L’embargo américain est un autre facteur qui joue contre l’industrie des matériaux de construction, car il limite l’accès au crédit international pour moderniser le secteur, explique le gouvernement.

Gestion des risques et des investissements

Cependant, le pays doit également investir dans de nouveaux travaux sur le système d’égouts, les siphons et les gouttières, car « beaucoup sont bloqués en raison de réfections routières inadaptées, d’un manque de nettoyage systématique des drains, ou à cause des ordures qui s’entassent aux coins des rues ou des personnes le jeter dans la rue », a déclaré à IPS l’ingénieur Alexis Núñez.

Vue panoramique d’une partie de La Havane pendant les fortes pluies de début juin, qui ont provoqué les premières inondations de l’année à Cuba.
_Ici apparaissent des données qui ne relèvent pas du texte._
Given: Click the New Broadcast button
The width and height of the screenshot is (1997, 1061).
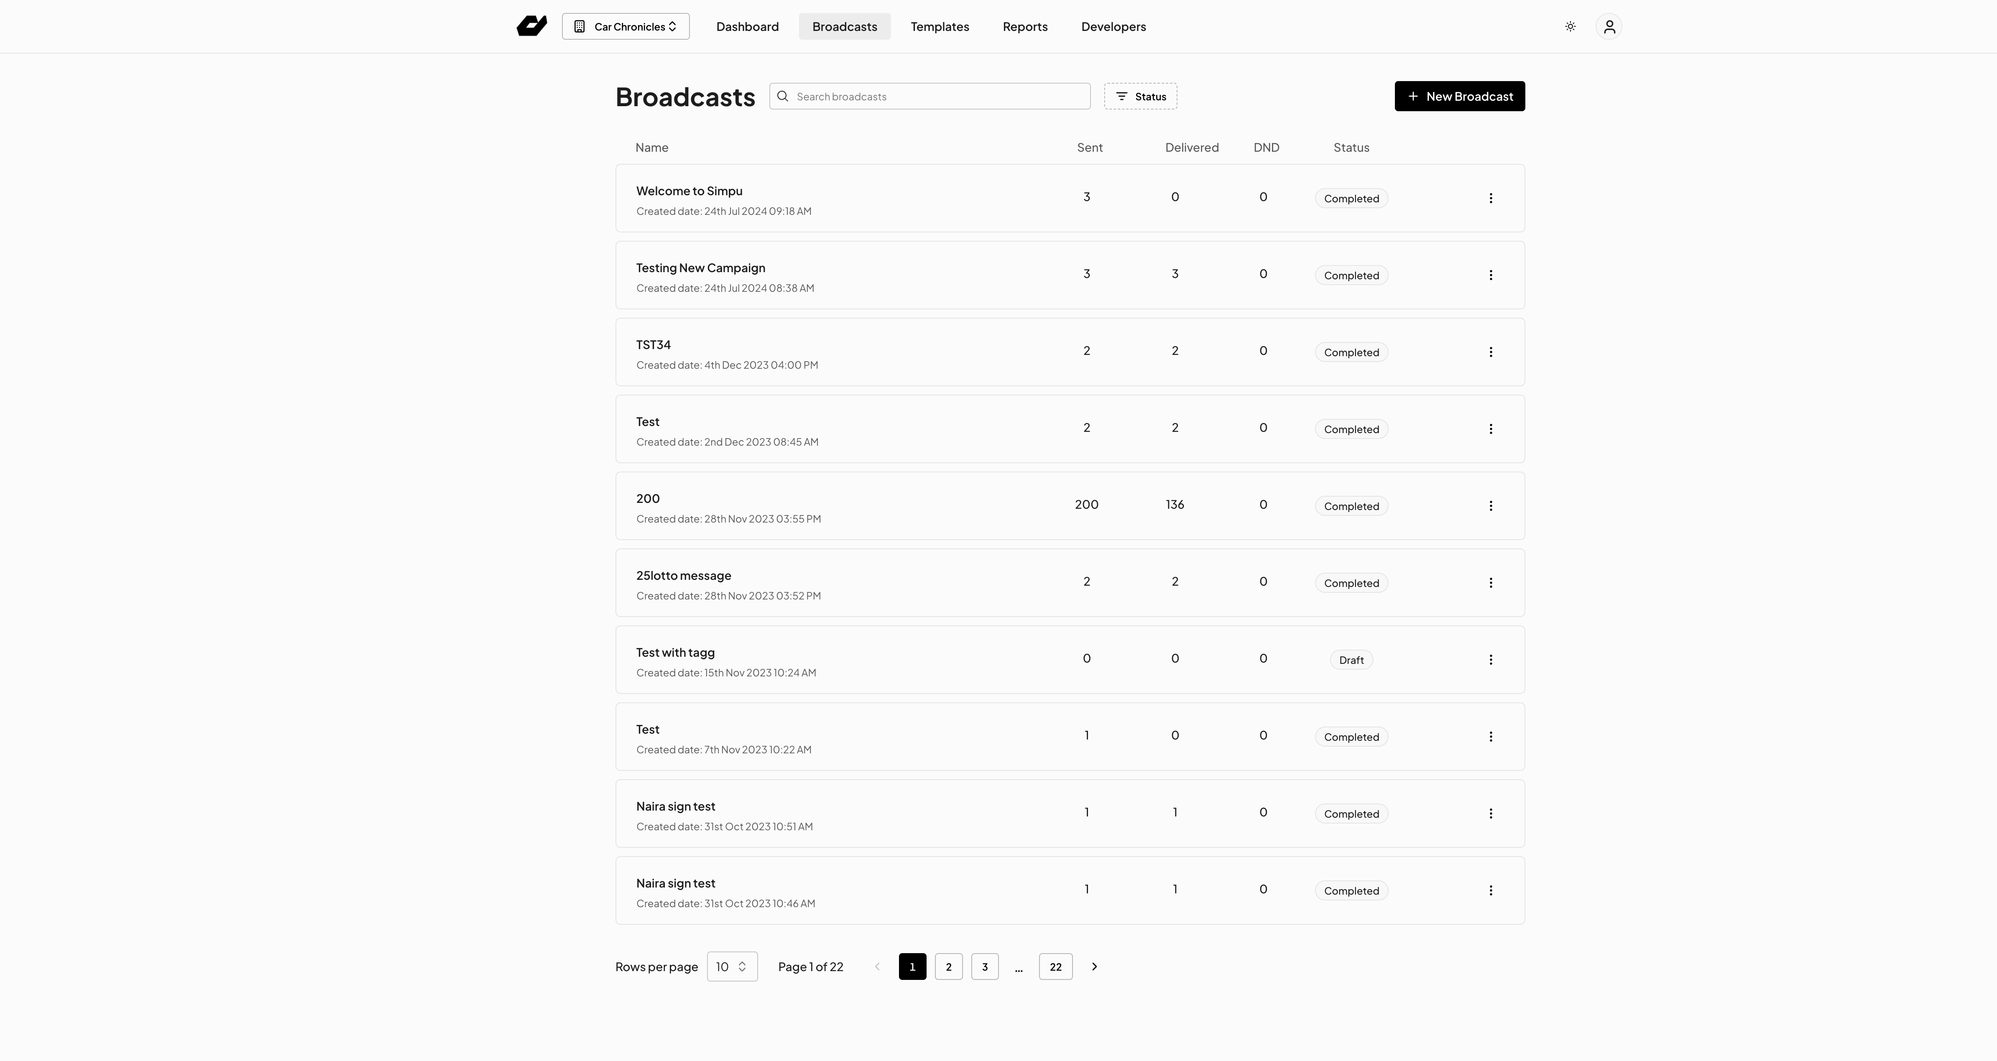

Environ 37 % du parc de logements de l’île est dans un état technique normal ou médiocre ; cependant, la situation financière précaire de Cuba rend la reprise du secteur de la construction encore plus difficile.

Vivre dans la municipalité de Playa, dans la capitale, dans une zone qui « est toujours inondée lorsqu’il pleut abondamment ». Nuñez a souligné qu’une partie du système de drainage de La Havane « s’effondre parce qu’il a plus de 100 ans ».

Des études reconnaissent qu’une bonne gestion des risques et une réduction des risques au niveau local peuvent réduire les conséquences néfastes des catastrophes naturelles, ce qui doit aller de pair avec une plus grande éducation des masses pour accroître leur perception des risques lorsque des phénomènes météorologiques extrêmes se produisent.

« Si des hôtels doivent être construits parce que le tourisme est un point central de l’économie, alors il est tout aussi important – voire plus – que chaque Cubain ait une maison digne, où il n’ait pas peur de perdre ses appareils électriques quand il pleut. ou vivent avec l’anxiété que leur bâtiment puisse s’effondrer », a déclaré à IPS, le jeune architecte Yanelis Peguero, qui vit également à Playa.

Rien qu’en 2021, les services aux entreprises, l’activité de construction et la location, qui comprennent les hôtels et autres investissements touristiques, ont représenté 35,2 % de tous les investissements publics à Cuba, contre 1,7 % pour le secteur de la construction de logements, selon les statistiques de l’Office cubain des statistiques et de l’information ( ONEI).

D’autres experts demandent que des professions telles que l’architecture – qui est une activité qui, selon les experts, contribueront à renforcer les lois urbaines et à améliorer la qualité, la sécurité, la finalité et l’esthétique des nouveaux projets de construction – soient enfin autorisées car elles restent interdites jusqu’à à présent.

Les prévisions estiment que la saison des ouragans 2022, du 1er juin au 30 novembre dans le nord de l’Atlantique, le golfe du Mexique et la mer des Caraïbes, pourrait être très active avec la formation possible de 17 tempêtes tropicales nommées.

Selon l’Institut de météorologie, basé à La Havane, il y a 85 % de chances qu’une tempête tropicale frappe Cuba au cours de ces mois.

Le « Répercussions en Amérique latine et dans les Caraïbes de la guerre en Ukraine : comment la région doit-elle affronter cette nouvelle crise ? », publié le 6 juin par la Commission économique pour l’Amérique latine et les Caraïbes (CEPAL), montre que l’alimentation représentait 29,7 % des importations totales à Cuba en 2019, la troisième plus grande proportion sur les 28 pays de la région.

Les statistiques officielles indiquent que l’île importe environ 70% de la nourriture qu’elle consomme.

De tels chiffres supposent une grande vulnérabilité avec des prix en hausse et des approvisionnements instables, une situation qui pourrait s’aggraver si un ouragan de haute intensité frappait l’île, dont les problèmes financiers rendent encore plus difficile l’achat de nourriture à l’étranger.